In This Story
Microsoft (MSFT-0.92%) is looking to change the AI landscape. At the company’s annual Build 2025 conference this week, the company “jumped in with both feet to the vision of an agentic [AI] future,” Deutsche Bank (DB-2.86%) analysts said in a new research note.
Agentic AI is widely considered the next hotspot in the AI arms race. While generative AI focuses on creating content based on input, AI agents are designed to act.
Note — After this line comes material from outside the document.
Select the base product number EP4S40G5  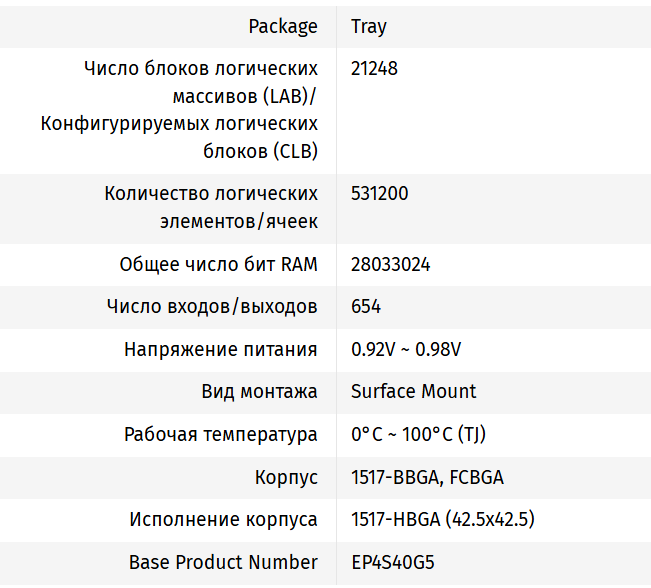click(x=392, y=562)
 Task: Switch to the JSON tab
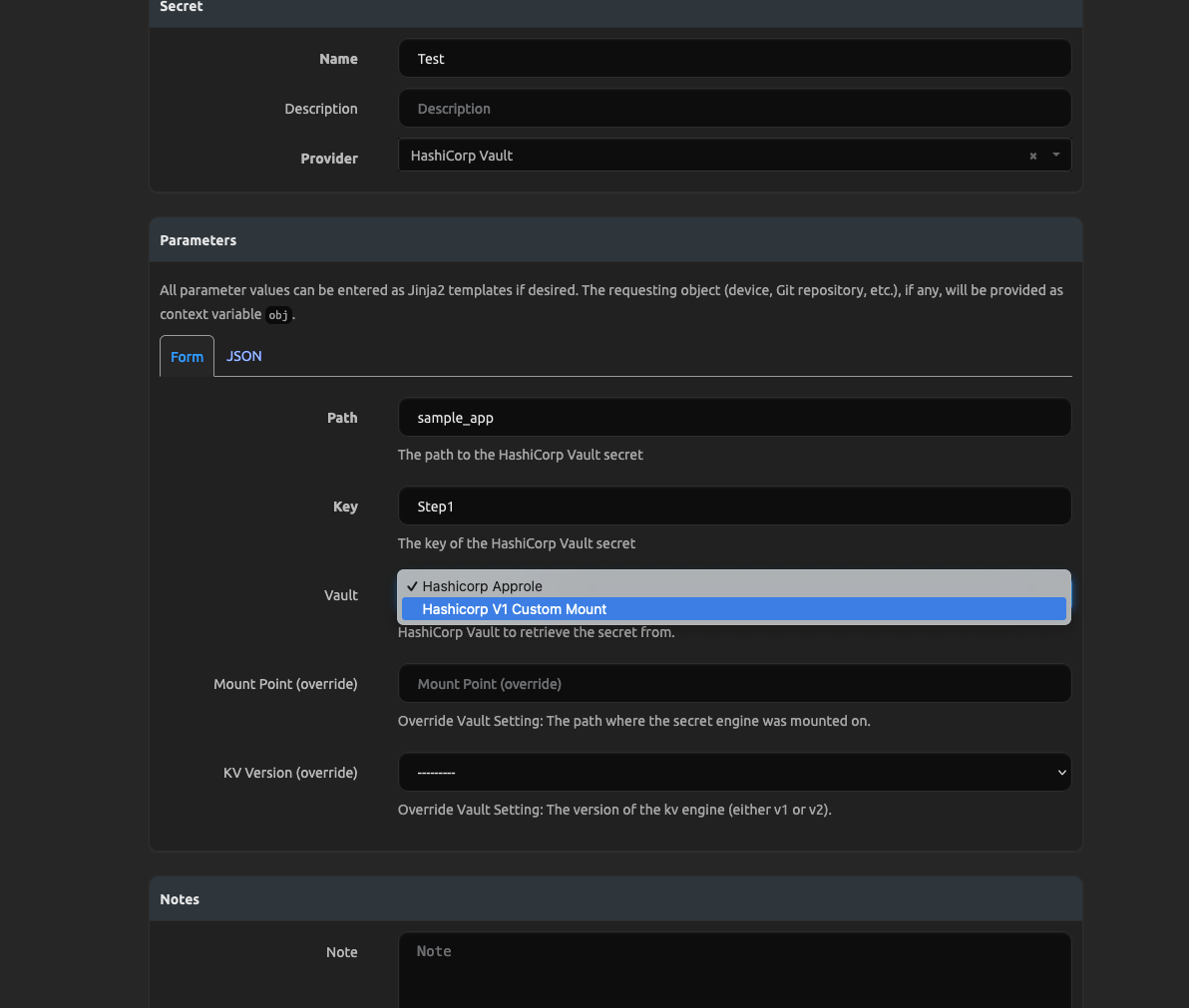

Agentic AI doesn’t just respond to prompts — it takes initiative, works toward goals, and tackles complex tasks for users.
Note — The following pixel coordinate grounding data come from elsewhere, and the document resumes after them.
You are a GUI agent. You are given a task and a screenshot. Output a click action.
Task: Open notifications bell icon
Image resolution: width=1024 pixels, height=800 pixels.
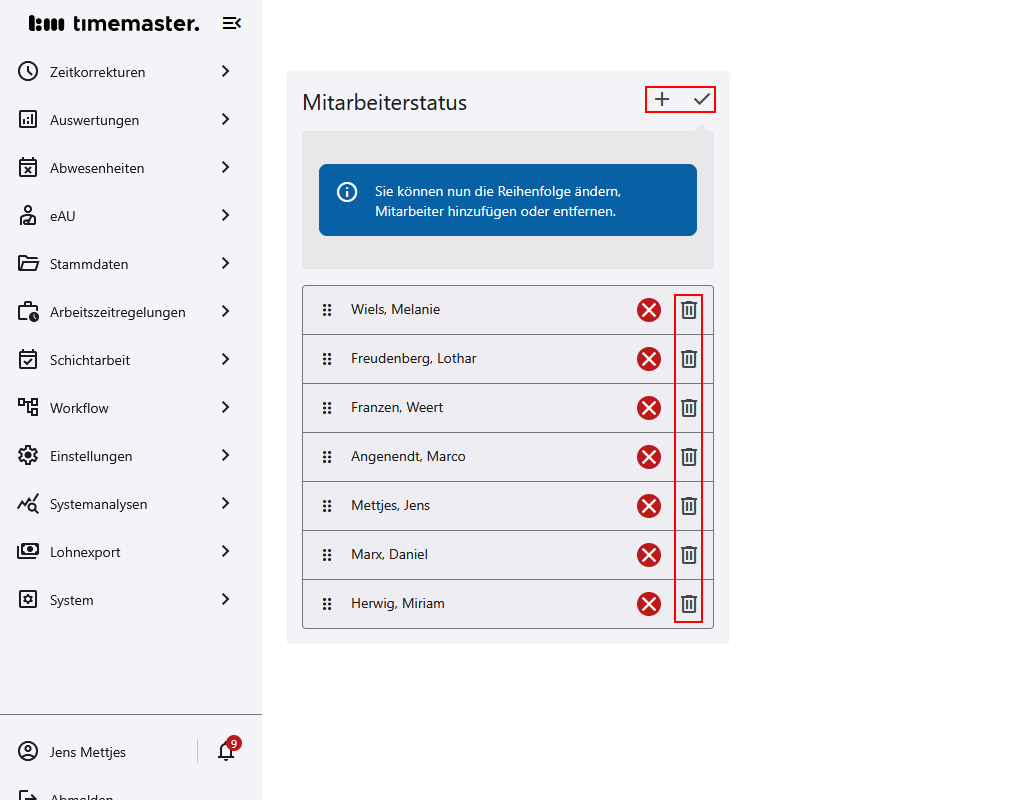coord(226,752)
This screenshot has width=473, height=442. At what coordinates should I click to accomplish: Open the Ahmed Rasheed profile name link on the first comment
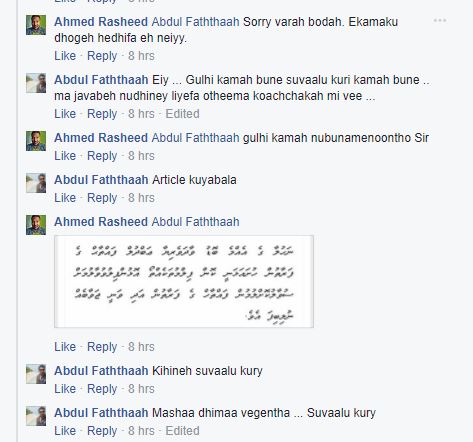point(101,22)
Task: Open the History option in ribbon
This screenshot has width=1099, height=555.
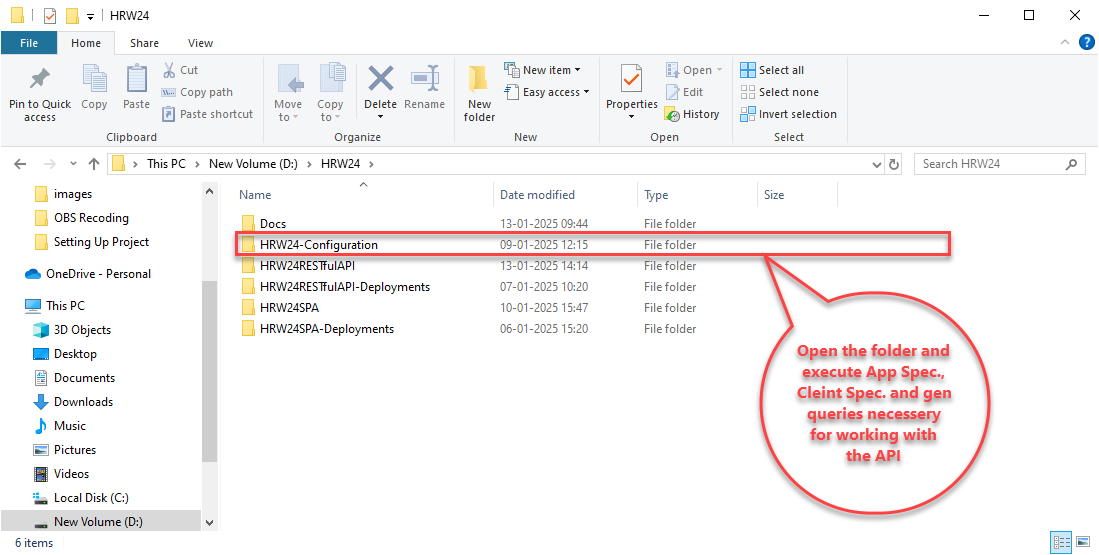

While there wasn’t a “landmark announcement” about agentic AI, the investment bank’s analysts said Friday that the overarching message from the Build conference was that Microsoft is moving — fast — to equip developers with the tools to turn agentic AI into reality.
A March 2025 report from Market.us said the agentic AI market is experiencing rapid growth, with projections indicating an increase from approximately $5.2 billion in 2024 to around $196.6 billion by 2034. And Microsoft wants to be the big name that corners the market.
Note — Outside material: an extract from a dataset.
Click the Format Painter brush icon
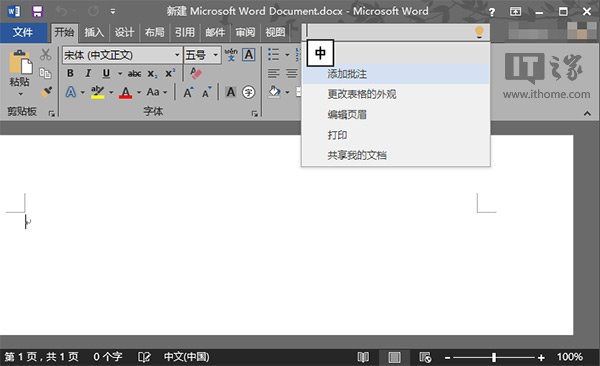(46, 91)
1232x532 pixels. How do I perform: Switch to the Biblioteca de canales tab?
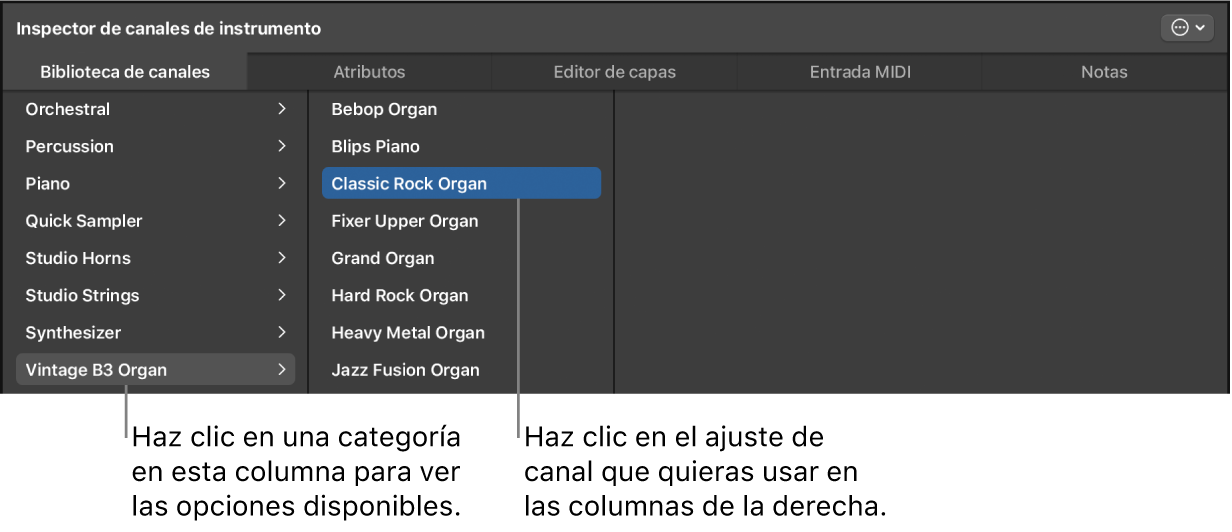(125, 72)
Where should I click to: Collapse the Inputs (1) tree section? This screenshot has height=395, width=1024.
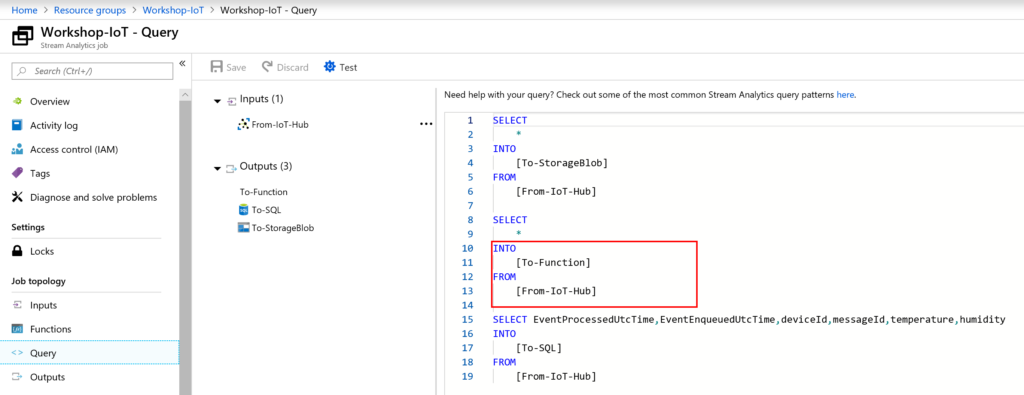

The tech giant has strategically positioned itself to play a major role in agentic AI, driven by its big investments in AI infrastructure such as Azure AI Studio and Copilot Studio. These moves, if everything goes according to Microsoft’s plan, mark a significant moment in the company’s strategy to dominate the next front in the AI wars — a vision that is “clear and resonates,” Deutsche Bank analysts said.
At the conference, Microsoft introduced sweeping updates to Azure AI Studio, Copilot Studio, and a suite of tools under the AI Foundry banner — all of which could be integrated across Microsoft’s cloud and enterprise ecosystem and would enable “agentic AI across the Microsoft product portfolio,” the analysts said.
Deutsche Bank said the announcements are working to give “developers the tools they need to actually bring agentic applications to reality.” But there needs to be a lot of work “done in the trenches” using tools such as the ones announced — combined with AI “that is becoming more reliable alongside declining unit costs” — for that to happen.
The analysts noted that Microsoft CEO Satya Nadella, in his keynote address at the conference, talked about how the AI industry is entering the middle innings of the AI platform shift — a phase focused on scaling AI platforms meaningfully. This includes building out an agentic AI web, which, Deutsche Bank said, “will drive a shift from a smaller number of vertically integrated apps to more of a platform approach to achieving outcomes.”
“Microsoft is clearly trying to assert itself as a leader here, with horizontal solutions across multiple layers in a way only it arguably can given the breadth of its offerings and user base,” the Deutsche Bank analysts wrote. “With significant levels of investment and broad experimentation ongoing we are confident use cases will materialize even if it requires more patience in the near term and believe Microsoft remains among the best-positioned to reap some of the benefits.”